◆ Текст для чтения:
------------------------------------------------------------

Выбрать главу

Сережу привлекло и предпоследнее в книге Скитальца стихотворение «Алмазы»:

Нас давят! Лежим мы века, Закованы в тяжкий гранит! Гнетут нас и тьма и тоска, Не знаем, как солнце горит… Всегда мы тоскуем о нем… Живит нас о солнце печаль: Мы злым засверкали огнем И сделались тверды, как сталь!..

Оба стихотворения Сережа выписал в ученическую тетрадь и очень берег. Их потом пощадили и обыски, и аресты, и тюремные отсидки. Листки из этой тетради, чудом уцелевшие в годы подполья, Киров хранил и в советское время, хотя многое другое, казалось бы, более ценное, вроде подлинников дореволюционных статей, давно уничтожил.

После гибели Кирова листки со стихотворениями «Колокол» и «Алмазы» нашлись в его домашних бумагах.

6

Невзгоды, донимавшие Сережу, теряли остроту, отступая перед зрелищем горя народного, по мере того как он узнавал Казань.

Вначале казанская действительность ограничивалась Арским полем. Промышленное училище соседствовало с художественным, поблизости находились ветеринарный институт, духовная академия, институт благородных девиц. Чурался ли достаток или баловал тех, кто здесь учился, — каждому и каждой путь в будущее был ясен, расчислен по годам, месяцам.

------------------------------------------------------------

◆ Описание задания:
Приведите повторно и дословно фрагмент текста для чтения, начиная со слов «Выбрать главу» и далее вплоть до слов «его домашних бумагах.».

◆ Представленные записи:
------------------------------------------------------------

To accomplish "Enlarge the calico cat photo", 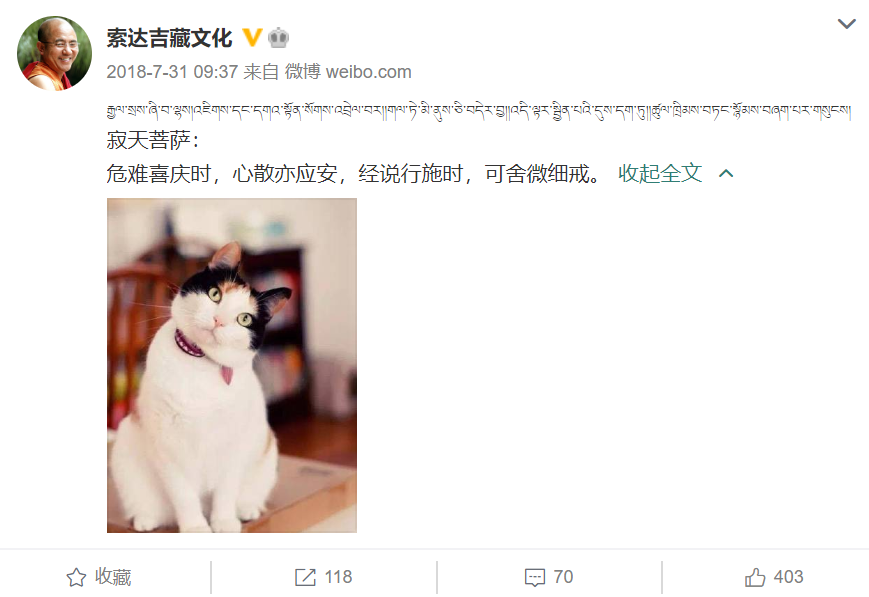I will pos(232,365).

------------------------------------------------------------

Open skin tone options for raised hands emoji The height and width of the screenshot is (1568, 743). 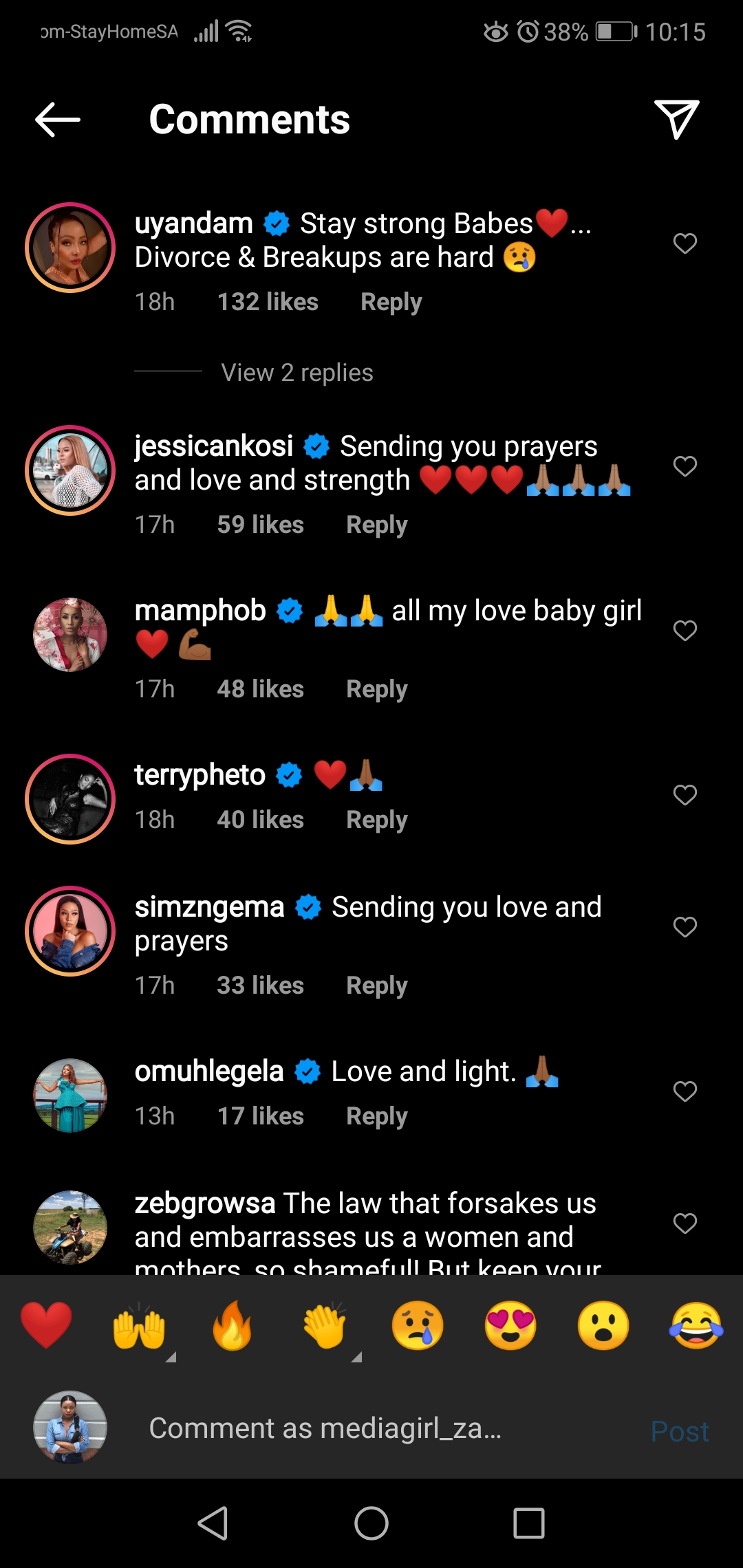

------------------------------------------------------------

◆ Решение задания:
Выбрать главу

Сережу привлекло и предпоследнее в книге Скитальца стихотворение «Алмазы»:

Нас давят! Лежим мы века, Закованы в тяжкий гранит! Гнетут нас и тьма и тоска, Не знаем, как солнце горит… Всегда мы тоскуем о нем… Живит нас о солнце печаль: Мы злым засверкали огнем И сделались тверды, как сталь!..

Оба стихотворения Сережа выписал в ученическую тетрадь и очень берег. Их потом пощадили и обыски, и аресты, и тюремные отсидки. Листки из этой тетради, чудом уцелевшие в годы подполья, Киров хранил и в советское время, хотя многое другое, казалось бы, более ценное, вроде подлинников дореволюционных статей, давно уничтожил.

После гибели Кирова листки со стихотворениями «Колокол» и «Алмазы» нашлись в его домашних бумагах.